離婚調停にあたって弁護士費用を低く抑えたい場合にとるべき方法と注意点は次のとおりです。
複数の弁護士の見積もりを比較する
分割払いについて相談する
自宅や裁判所に近い事務所に依頼する
弁護士費用だけで判断しないほうがよい
4-1. 複数の弁護士の見積もりを比較する
弁護士費用は弁護士ごとに定められるため、同じ案件であっても金額が異なることがあります。そこで、複数の弁護士から見積りをもらい、比較検討することで、弁護士費用を抑えることが可能です。
4-2. 分割払いについて相談する
弁護士によっては弁護士費用の分割払いに対応している場合があります。分割払いを希望する場合は、依頼を検討している弁護士に相談してみるとよいでしょう。
4-3. 自宅や裁判所に近い事務所に依頼する
自宅から近い事務所に依頼すれば、事務所で打ち合せをする際などの交通費を抑えることができます。

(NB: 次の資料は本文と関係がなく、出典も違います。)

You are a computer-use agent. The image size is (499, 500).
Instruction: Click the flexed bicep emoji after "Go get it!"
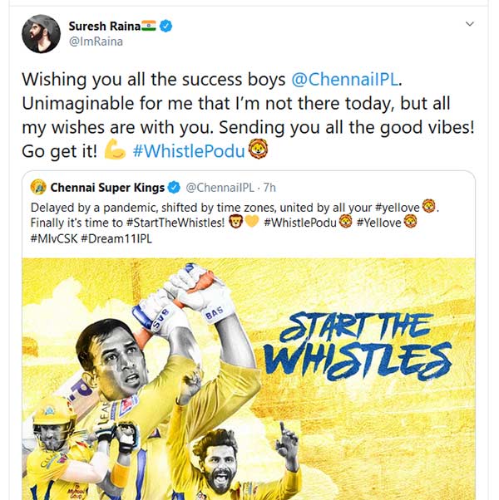coord(115,150)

また、離婚調停を行う家庭裁判所に近い事務所に依頼することで、弁護士が裁判所に出頭する際の交通費を抑えられます。
4-4. 法テラスを利用する
法テラスとは「日本司法支援センター」の通称で、国によって設立された法的トラブル解決のための総合案内所のことです。
法テラスでは、経済的に余裕がない人を対象に、無料法律相談や弁護士費用の立替え(民事法律扶助業務)などを行っています。立替えを受けた費用は、原則として月額5000円~1万円程度の分割払いで返済することになります。
また、法テラスを利用した場合の着手金や報酬金は、一般的な水準よりも低く設定されています。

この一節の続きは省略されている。